Forum Umwelt & Entwicklung - Rundbrief 4/2018
Lebensadern unserer Erde
Flüsse - begradigt, gestaut, zerstört.

Steht die Kommerzialisierung des Wassers bevor?
Tendenzen und Entwicklungen in Politik und Zivilgesellschaft

von Dr. Durmus Ünlü


In der Wasserpolitik der Europäischen Union (EU) und damit auch der von Deutschland wirbt niemand offensiv für die "Kommerzialisierung der Nutzung von Wasserressourcen". Tatsächlich aber "schwingt" die Kommerzialisierung des Wassers in vielen wasserpolitischen Themen immer mit. Das wird im Folgenden in einigen aktuellen Themen aufgezeigt. Aufgezeigt wird auch, dass die Zivilgesellschaft nicht nur reagiert, sondern agiert.


Gleich im ersten Erwägungsgrund der EU-Wasserrahmenrichtlinie (WRRL) steht: "Wasser ist keine übliche Handelsware, sondern ein ererbtes Gut, das geschützt, verteidigt und entsprechend behandelt werden muss." Allerdings sieht die WRRL vor, dass die darin gesteckten Ziele bis 2027 erreicht werden müssen.
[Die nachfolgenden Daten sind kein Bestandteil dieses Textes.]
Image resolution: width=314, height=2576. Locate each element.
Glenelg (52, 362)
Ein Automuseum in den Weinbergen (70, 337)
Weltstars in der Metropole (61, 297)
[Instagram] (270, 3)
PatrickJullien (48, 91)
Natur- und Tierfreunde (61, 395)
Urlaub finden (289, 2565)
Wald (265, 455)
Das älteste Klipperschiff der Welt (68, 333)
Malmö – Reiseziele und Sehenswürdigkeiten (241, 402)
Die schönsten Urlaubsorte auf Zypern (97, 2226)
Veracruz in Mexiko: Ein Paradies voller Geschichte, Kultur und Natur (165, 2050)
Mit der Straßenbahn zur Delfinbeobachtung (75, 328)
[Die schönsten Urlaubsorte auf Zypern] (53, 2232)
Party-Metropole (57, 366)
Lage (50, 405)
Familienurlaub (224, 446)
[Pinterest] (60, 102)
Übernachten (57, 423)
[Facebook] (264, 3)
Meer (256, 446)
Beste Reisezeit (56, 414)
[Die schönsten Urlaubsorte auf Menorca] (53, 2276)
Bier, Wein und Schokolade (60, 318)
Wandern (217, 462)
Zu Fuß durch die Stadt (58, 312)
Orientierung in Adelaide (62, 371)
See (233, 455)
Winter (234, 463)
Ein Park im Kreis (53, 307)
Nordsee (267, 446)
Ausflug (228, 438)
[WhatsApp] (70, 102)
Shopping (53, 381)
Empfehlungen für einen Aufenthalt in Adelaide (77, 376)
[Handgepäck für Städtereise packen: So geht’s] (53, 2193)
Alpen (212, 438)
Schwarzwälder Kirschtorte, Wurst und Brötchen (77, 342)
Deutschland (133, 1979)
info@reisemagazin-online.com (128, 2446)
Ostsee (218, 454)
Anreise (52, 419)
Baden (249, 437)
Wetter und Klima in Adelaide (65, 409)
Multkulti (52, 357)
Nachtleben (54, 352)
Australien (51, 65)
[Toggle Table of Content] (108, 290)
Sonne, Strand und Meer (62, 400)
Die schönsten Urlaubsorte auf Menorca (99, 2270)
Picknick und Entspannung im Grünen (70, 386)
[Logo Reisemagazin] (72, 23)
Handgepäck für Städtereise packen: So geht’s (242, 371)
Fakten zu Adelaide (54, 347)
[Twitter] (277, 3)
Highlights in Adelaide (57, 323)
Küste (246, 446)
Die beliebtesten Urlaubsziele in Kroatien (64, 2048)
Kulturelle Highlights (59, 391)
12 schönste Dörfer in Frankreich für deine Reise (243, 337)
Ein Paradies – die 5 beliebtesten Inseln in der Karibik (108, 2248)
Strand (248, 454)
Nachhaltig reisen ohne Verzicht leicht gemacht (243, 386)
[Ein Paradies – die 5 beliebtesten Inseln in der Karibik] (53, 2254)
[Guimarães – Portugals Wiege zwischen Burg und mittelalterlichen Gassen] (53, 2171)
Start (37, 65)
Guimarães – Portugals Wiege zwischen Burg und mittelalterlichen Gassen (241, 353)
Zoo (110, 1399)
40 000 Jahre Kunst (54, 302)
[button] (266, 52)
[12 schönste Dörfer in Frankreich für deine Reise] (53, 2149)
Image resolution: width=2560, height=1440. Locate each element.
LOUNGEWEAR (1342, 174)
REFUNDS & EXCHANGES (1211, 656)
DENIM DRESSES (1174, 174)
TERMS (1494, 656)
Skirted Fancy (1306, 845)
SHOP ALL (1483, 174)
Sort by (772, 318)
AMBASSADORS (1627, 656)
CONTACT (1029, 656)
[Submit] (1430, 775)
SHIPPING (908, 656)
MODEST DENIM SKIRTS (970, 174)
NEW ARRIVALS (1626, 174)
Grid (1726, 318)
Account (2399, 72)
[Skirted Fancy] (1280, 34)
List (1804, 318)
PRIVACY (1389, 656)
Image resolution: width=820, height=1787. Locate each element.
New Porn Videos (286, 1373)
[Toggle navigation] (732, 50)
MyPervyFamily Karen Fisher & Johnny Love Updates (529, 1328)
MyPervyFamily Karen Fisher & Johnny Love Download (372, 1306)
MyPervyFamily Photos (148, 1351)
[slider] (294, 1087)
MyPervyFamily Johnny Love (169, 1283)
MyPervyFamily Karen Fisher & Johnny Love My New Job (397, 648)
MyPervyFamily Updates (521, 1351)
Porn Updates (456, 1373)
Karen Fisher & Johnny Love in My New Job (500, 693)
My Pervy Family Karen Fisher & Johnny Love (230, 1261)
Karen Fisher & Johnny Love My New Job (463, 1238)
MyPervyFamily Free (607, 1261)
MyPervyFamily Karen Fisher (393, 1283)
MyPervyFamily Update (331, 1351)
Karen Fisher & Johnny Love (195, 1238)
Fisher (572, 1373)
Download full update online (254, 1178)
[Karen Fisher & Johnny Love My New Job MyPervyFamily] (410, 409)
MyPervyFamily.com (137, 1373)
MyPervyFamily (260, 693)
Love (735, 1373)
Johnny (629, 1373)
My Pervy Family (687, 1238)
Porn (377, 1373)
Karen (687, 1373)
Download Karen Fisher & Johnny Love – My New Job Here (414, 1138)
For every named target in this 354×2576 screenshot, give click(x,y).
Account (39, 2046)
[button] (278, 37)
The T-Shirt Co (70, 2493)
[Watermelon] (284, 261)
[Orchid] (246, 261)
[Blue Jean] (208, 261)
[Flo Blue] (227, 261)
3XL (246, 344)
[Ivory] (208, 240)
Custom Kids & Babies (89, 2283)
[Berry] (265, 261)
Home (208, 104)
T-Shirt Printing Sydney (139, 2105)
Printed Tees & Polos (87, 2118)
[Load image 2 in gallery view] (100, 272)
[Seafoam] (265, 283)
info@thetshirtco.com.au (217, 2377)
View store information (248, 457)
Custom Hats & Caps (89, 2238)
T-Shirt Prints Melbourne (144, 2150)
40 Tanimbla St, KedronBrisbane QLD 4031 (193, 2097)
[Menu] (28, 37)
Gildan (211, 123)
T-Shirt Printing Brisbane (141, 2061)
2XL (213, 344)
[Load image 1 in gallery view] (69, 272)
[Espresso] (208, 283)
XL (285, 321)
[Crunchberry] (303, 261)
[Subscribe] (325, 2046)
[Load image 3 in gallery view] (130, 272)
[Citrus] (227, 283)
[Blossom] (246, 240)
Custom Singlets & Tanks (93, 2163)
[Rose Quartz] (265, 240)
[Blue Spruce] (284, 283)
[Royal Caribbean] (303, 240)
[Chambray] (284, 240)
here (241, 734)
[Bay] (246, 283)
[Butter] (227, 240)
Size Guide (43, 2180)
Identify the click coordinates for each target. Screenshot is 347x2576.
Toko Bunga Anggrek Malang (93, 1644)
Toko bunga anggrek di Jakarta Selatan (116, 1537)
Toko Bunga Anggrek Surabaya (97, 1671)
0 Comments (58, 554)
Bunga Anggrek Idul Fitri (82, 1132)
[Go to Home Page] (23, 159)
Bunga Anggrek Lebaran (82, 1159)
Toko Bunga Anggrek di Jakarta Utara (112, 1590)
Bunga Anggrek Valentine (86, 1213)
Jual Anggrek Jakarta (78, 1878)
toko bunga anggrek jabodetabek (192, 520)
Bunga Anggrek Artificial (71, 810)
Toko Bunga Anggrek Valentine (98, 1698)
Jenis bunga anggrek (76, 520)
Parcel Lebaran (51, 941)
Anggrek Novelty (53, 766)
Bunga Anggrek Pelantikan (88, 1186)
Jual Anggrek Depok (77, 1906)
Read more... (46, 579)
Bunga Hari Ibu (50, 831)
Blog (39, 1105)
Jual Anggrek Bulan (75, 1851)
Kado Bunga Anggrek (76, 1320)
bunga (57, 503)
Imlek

Ob sie bis dahin und überhaupt irgendwann erreicht werden, hängt vor allem von den betroffenen AkteurInnen ab, die sich um die wirtschaftlichen Folgen einer zu strengen Umsetzung der WRRL fürchten. Erste Wirtschaftsbereiche wie die Landwirtschaft oder aus der Industrie bringen sich bereits argumentativ in Stellung, um die WRRL grundsätzlich in Frage zu stellen, um die Ziele zu schwächen und so ihre wirtschaftlichen und industriellen Interessen zu sichern. Damit es aber gar nicht zu einer Abschwächung der WRRL kommt, haben 100 europäische Umwelt- und Naturschutzverbände die Kampagne '#ProtectWater' für den Erhalt und Umsetzung der WRRL gestartet. Dabei geht es auch um den Schutz von Wasser als Gemeingut.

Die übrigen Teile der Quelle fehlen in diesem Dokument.